• _PROBLEM STATEMENT_
Put the following lines into a JSON list of strings, one string for each line and with blank lines omitted.

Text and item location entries
---
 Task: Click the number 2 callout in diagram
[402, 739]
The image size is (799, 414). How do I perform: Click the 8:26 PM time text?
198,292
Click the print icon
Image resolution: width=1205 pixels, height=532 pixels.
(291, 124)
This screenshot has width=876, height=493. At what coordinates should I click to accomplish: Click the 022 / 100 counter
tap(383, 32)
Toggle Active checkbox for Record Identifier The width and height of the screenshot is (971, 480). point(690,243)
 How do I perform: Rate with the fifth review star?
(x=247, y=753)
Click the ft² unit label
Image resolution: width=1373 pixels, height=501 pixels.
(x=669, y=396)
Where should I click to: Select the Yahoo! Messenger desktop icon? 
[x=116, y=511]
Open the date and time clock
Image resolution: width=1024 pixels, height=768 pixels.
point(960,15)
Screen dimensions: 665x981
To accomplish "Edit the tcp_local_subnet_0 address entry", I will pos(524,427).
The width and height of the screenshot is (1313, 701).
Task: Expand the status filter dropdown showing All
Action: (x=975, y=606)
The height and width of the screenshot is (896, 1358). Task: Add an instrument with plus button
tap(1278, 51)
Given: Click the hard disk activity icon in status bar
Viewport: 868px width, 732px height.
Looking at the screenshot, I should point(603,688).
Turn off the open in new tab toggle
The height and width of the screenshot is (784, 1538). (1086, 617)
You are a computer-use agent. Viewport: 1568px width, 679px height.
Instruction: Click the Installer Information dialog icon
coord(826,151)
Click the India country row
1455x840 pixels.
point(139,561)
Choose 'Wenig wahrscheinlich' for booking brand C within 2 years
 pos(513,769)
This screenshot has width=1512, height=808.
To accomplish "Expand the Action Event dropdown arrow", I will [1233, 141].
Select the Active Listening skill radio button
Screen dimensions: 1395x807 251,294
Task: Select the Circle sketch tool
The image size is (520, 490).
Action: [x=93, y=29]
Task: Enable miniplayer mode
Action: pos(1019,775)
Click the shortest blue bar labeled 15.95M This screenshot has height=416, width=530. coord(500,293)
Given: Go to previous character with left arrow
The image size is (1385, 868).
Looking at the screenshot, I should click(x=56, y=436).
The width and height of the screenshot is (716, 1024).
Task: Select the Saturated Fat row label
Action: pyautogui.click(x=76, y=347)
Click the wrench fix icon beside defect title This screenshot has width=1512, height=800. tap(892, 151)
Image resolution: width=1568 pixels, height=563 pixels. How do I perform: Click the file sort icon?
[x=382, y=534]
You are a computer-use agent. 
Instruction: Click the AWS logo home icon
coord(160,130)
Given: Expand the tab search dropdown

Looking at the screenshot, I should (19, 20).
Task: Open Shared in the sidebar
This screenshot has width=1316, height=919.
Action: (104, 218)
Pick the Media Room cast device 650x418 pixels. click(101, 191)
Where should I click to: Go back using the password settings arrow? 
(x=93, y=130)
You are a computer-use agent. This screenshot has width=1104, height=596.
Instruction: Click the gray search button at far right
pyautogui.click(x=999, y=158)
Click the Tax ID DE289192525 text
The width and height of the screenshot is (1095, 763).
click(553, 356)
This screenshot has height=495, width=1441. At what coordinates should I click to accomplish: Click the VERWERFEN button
---
• _SOLUTION_
[
  " Task: Click the number 2 callout in diagram",
  "[402, 739]",
  "The image size is (799, 414). How do I perform: Click the 8:26 PM time text?",
  "198,292",
  "Click the print icon",
  "Image resolution: width=1205 pixels, height=532 pixels.",
  "(291, 124)",
  "This screenshot has width=876, height=493. At what coordinates should I click to accomplish: Click the 022 / 100 counter",
  "tap(383, 32)",
  "Toggle Active checkbox for Record Identifier The width and height of the screenshot is (971, 480). point(690,243)",
  " How do I perform: Rate with the fifth review star?",
  "(x=247, y=753)",
  "Click the ft² unit label",
  "Image resolution: width=1373 pixels, height=501 pixels.",
  "(x=669, y=396)",
  "Where should I click to: Select the Yahoo! Messenger desktop icon? ",
  "[x=116, y=511]",
  "Open the date and time clock",
  "Image resolution: width=1024 pixels, height=768 pixels.",
  "point(960,15)",
  "Screen dimensions: 665x981",
  "To accomplish \"Edit the tcp_local_subnet_0 address entry\", I will pos(524,427).",
  "The width and height of the screenshot is (1313, 701).",
  "Task: Expand the status filter dropdown showing All",
  "Action: (x=975, y=606)",
  "The height and width of the screenshot is (896, 1358). Task: Add an instrument with plus button",
  "tap(1278, 51)",
  "Given: Click the hard disk activity icon in status bar",
  "Viewport: 868px width, 732px height.",
  "Looking at the screenshot, I should point(603,688).",
  "Turn off the open in new tab toggle",
  "The height and width of the screenshot is (784, 1538). (1086, 617)",
  "You are a computer-use agent. Viewport: 1568px width, 679px height.",
  "Instruction: Click the Installer Information dialog icon",
  "coord(826,151)",
  "Click the India country row",
  "1455x840 pixels.",
  "point(139,561)",
  "Choose 'Wenig wahrscheinlich' for booking brand C within 2 years",
  " pos(513,769)",
  "This screenshot has width=1512, height=808.",
  "To accomplish \"Expand the Action Event dropdown arrow\", I will [1233, 141].",
  "Select the Active Listening skill radio button",
  "Screen dimensions: 1395x807 251,294",
  "Task: Select the Circle sketch tool",
  "The image size is (520, 490).",
  "Action: [x=93, y=29]",
  "Task: Enable miniplayer mode",
  "Action: pos(1019,775)",
  "Click the shortest blue bar labeled 15.95M This screenshot has height=416, width=530. coord(500,293)",
  "Given: Go to previous character with left arrow",
  "The image size is (1385, 868).",
  "Looking at the screenshot, I should click(x=56, y=436).",
  "The width and height of the screenshot is (716, 1024).",
  "Task: Select the Saturated Fat row label",
  "Action: pyautogui.click(x=76, y=347)",
  "Click the wrench fix icon beside defect title This screenshot has width=1512, height=800. tap(892, 151)",
  "Image resolution: width=1568 pixels, height=563 pixels. How do I perform: Click the file sort icon?",
  "[x=382, y=534]",
  "You are a computer-use agent. ",
  "Instruction: Click the AWS logo home icon",
  "coord(160,130)",
  "Given: Expand the tab search dropdown",
  "Looking at the screenshot, I should (19, 20).",
  "Task: Open Shared in the sidebar",
  "This screenshot has width=1316, height=919.",
  "Action: (104, 218)",
  "Pick the Media Room cast device 650x418 pixels. click(101, 191)",
  "Where should I click to: Go back using the password settings arrow? ",
  "(x=93, y=130)",
  "You are a computer-use agent. This screenshot has width=1104, height=596.",
  "Instruction: Click the gray search button at far right",
  "pyautogui.click(x=999, y=158)",
  "Click the Tax ID DE289192525 text",
  "The width and height of the screenshot is (1095, 763).",
  "click(553, 356)",
  "This screenshot has height=495, width=1441. At what coordinates should I click to accomplish: Click the VERWERFEN button"
]